What Is The Right To Data Portability?
- The right to data portability empowers data principals or users to retrieve and transfer their data from one data fiduciary (an entity that processes data) to another.
- This right ensures that the data is provided in a structured, commonly used, and machine-readable format, making it convenient for the user.
- It bolsters the control of data principals over their own data and can potentially ease the migration of data between different fiduciaries.
- However, concerns have been raised about the potential exposure of trade secrets of the data fiduciary while executing this right.
- The Srikrishna Committee in 2018 suggested that as long as trade secrets are not disclosed, this right should be guaranteed.
- The Joint Parliamentary Committee held the view that trade secrets should not be a reason to deny data portability, and the only valid ground for denial should be technical feasibility.
Right To Be Forgotten
- The ‘right to be forgotten’ is a concept which allows individuals to limit the exposure of their personal information online.
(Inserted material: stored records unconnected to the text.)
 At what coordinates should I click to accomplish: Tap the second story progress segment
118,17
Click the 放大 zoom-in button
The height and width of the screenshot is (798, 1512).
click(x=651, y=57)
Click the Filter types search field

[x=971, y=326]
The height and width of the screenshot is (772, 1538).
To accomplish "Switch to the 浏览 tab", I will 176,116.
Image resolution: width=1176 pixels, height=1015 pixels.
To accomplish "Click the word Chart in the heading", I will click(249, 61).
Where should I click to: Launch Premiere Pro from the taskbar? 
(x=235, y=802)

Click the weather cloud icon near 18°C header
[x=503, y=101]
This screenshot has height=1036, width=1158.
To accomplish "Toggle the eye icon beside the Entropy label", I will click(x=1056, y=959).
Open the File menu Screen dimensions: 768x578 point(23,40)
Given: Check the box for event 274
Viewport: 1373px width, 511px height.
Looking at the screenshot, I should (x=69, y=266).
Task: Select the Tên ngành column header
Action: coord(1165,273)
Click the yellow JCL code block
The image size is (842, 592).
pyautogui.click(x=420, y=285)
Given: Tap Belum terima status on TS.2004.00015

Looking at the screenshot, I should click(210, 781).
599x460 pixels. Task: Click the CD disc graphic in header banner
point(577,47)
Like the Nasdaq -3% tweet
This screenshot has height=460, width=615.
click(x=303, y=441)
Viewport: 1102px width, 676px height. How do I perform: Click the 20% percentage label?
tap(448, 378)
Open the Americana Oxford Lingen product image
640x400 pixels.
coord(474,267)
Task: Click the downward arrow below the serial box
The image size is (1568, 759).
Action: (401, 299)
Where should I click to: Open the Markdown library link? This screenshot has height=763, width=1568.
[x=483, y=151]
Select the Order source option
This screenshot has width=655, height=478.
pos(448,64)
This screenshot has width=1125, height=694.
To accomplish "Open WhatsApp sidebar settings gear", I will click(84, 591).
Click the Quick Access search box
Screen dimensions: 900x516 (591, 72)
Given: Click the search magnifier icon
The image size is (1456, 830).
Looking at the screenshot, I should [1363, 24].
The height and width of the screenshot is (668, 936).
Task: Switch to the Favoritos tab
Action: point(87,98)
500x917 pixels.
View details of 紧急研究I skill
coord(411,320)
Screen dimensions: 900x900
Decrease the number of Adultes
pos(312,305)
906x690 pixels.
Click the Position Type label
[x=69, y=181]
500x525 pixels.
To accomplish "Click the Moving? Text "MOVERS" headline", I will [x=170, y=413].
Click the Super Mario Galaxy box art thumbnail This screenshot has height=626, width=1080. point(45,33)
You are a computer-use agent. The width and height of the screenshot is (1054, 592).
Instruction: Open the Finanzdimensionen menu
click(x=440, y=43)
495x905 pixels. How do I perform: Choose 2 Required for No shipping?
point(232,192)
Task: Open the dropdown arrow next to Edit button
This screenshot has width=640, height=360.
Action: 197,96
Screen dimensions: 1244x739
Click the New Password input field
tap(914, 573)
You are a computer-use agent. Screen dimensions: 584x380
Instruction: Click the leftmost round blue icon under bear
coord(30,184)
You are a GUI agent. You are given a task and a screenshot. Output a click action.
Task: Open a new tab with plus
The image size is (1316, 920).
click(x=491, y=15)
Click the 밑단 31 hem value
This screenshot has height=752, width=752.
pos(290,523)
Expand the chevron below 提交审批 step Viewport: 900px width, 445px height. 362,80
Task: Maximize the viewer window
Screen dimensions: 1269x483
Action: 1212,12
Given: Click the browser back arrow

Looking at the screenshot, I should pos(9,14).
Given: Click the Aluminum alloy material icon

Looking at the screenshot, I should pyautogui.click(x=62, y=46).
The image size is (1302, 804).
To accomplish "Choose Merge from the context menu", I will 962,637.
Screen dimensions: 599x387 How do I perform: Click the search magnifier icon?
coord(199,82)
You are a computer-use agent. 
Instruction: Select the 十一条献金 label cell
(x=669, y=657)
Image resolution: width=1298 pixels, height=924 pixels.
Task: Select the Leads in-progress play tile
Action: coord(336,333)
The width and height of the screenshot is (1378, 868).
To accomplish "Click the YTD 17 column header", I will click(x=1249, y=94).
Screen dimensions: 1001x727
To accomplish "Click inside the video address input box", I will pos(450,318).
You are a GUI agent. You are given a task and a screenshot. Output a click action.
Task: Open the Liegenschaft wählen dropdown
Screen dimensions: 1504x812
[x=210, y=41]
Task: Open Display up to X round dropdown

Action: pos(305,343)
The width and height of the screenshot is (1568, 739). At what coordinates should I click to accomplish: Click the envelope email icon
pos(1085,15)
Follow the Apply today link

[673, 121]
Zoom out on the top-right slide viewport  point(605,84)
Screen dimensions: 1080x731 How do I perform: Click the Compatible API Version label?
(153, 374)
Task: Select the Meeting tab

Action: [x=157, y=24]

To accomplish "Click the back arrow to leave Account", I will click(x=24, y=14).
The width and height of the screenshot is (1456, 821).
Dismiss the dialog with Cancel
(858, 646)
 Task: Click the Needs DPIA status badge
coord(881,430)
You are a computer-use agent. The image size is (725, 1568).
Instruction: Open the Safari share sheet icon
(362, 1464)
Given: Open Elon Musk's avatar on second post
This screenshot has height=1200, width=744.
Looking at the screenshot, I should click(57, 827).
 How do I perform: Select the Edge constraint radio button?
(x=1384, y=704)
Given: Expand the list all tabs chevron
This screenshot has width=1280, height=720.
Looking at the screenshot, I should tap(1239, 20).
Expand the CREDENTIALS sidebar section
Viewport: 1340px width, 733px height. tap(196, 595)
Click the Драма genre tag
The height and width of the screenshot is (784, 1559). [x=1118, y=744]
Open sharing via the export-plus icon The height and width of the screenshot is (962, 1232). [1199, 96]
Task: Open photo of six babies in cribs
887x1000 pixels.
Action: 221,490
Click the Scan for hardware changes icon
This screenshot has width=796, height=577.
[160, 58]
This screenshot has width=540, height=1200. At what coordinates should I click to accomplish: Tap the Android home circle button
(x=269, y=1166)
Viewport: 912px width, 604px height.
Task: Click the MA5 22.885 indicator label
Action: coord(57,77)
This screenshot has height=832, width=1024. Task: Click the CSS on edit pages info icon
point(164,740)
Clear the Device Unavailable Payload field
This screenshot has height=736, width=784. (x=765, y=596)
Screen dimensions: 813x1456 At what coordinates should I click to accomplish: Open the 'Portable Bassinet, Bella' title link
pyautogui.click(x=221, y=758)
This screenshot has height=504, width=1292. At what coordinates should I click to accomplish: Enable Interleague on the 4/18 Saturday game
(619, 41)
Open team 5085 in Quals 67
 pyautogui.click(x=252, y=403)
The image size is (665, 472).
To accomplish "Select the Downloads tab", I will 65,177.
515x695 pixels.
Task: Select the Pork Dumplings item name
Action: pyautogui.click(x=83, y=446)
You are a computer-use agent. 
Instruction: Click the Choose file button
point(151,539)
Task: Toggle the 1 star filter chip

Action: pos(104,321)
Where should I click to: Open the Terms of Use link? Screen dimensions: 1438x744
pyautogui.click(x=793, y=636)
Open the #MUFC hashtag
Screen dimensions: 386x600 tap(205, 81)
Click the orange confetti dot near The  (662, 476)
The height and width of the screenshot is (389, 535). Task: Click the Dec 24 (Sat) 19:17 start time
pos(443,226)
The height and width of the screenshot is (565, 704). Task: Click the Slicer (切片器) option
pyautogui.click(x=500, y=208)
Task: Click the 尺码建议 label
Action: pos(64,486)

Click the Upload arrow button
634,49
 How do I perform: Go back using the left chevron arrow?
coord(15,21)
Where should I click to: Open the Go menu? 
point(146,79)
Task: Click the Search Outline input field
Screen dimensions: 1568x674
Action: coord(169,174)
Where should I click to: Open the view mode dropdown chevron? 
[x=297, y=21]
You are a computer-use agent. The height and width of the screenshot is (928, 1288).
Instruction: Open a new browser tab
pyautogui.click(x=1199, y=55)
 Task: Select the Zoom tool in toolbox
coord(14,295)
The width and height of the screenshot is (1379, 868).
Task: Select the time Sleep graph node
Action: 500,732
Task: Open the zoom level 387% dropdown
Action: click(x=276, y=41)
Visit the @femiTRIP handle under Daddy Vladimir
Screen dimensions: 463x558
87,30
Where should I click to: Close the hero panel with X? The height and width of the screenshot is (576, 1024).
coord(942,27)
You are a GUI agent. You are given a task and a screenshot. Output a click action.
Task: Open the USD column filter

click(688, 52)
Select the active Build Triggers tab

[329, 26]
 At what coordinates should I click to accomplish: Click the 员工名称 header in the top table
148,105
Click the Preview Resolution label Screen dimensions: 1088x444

- Recognising the infinite nature of the digital world, the right to be forgotten seeks to apply restrictions similar to the natural limits of human memory.
- The Srikrishna Committee (2018) acknowledged the importance of this right, but also flagged the need for balance with other rights and interests.
- When implementing the right to be forgotten, there might be conflicts with other rights, such as freedom of speech, expression, and the right to access information.
- The Committee suggested the application of this right should consider factors like the sensitivity of the personal data, its relevance to the public, and the public role of the person whose data it is.